Аракчеев II (Гейнце) - страница 53

Новость и неизвестность его положения, огромный храм с иконостасом, украшенный щедро золотом и драгоценными каменьями, на которых играл свет восковых свечей и лампад, поражающее пение, стройный ряд монахов в черной одежде, торжественное спокойствие, с каким они молились Богу — словом, вся святость места ясно говорила за себя и невольно заставляла пасть во прах и молиться усердно. Несмотря на то, что вечерня продолжалась часа три, Михаил Андреевич не почувствовал ни утомления, ни усталости.

После вечерни все монахи, и в том числе и он, благословились от архимандрита. Наместник пошел за Фотием, монахи по своим кельям, а Шумский пошел осмотреть монастырь.

Обойдя кругом главный храм, он пошел было за монастырь посмотреть на Новгород, но ворота монастырские уже были заперты.

Он вернулся назад и, встретившись с отцом Кифой, пошел к нему. Самовар уже кипел на столе, когда они вошли в келью. Вечер прошел скоро, тем более, что легли спать часов в десять.

Ночью во сне Шумский услыхал не ясно, как будто кто-то его будит.

Нехотя он проснулся, открыл глаза и увидел, что перед ним стоит тот же послушник, а монастырский колокол гудит, сзывая монахов на молитву.

— К утрени не угодно ли? — сказал послушник.

— Так рано?..

— Два часа утра.

Не хотелось ему встать, он бы ещё с удовольствием поспал, но нечего было делать — надо было привыкать к новой службе.
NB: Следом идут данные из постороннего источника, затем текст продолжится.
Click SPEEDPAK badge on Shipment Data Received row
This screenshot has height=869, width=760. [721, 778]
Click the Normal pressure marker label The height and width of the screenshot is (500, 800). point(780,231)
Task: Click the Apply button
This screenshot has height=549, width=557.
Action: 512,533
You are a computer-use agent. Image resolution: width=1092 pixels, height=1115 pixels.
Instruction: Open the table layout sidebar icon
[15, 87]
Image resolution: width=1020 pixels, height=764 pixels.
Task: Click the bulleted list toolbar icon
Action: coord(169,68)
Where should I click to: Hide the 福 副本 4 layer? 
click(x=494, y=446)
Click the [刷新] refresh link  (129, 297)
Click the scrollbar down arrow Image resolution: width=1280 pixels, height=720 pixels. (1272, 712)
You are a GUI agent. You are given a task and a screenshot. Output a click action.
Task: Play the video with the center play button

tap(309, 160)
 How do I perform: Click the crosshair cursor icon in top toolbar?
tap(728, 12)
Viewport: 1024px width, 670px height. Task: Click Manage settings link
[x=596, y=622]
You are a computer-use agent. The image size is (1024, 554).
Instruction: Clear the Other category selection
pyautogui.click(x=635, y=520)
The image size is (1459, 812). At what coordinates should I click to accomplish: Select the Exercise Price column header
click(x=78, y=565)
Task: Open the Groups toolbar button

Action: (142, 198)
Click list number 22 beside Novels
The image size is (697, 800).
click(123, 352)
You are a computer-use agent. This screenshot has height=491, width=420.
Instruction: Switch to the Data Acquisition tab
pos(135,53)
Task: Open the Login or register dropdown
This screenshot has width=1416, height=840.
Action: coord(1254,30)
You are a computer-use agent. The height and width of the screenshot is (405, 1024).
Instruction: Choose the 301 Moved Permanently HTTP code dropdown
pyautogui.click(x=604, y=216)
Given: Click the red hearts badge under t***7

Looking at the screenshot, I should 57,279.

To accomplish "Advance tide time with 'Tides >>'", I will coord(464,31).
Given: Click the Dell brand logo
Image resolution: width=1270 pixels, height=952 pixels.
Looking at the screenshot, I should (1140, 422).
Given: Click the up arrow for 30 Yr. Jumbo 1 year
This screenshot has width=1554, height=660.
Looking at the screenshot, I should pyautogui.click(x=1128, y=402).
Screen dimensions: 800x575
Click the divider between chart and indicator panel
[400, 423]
Обстановка храма, торжественный обряд служения, окружавшая его толпа искренно молившихся монахов снова произвели на Михаила Андреевича сильное впечатление.

Молитвенное настроение заразительно: он поддался ему — в его внутреннем мире совершился как бы духовный перелом, дух победил плоть — свежий и добрый, он отстоял обедню и моментами снова, как и накануне, горячо молился. Но, увы, это были только моменты.

После службы, когда он пришел к наместнику, тот сказал ему, подавая подрясник:

— Надевайте здесь, без церемонии; мне надобно посмотреть, впору ли вам будет новое платье.

Шумский оделся, взглянул на себя в зеркало — и невольная слеза выкатилась из его глаз. Отец Кифа был настолько тактичен, что сделал вид, что не заметил злодейки-слезы, обличавшей малодушие неофита.

Затем наместник проводил его в назначенную келью, состоявшую из одной комнаты, очень бедно меблированной. Объяснив ему, что за чистотой и порядком кельи он должен наблюдать сам, так как ему прислужника дано не будет, и, пожелав мира и спасения, он вышел.

Шумский остался один, один в полном смысле этого слова. С ним не было не только родного и близкого друга, но даже знакомого человека.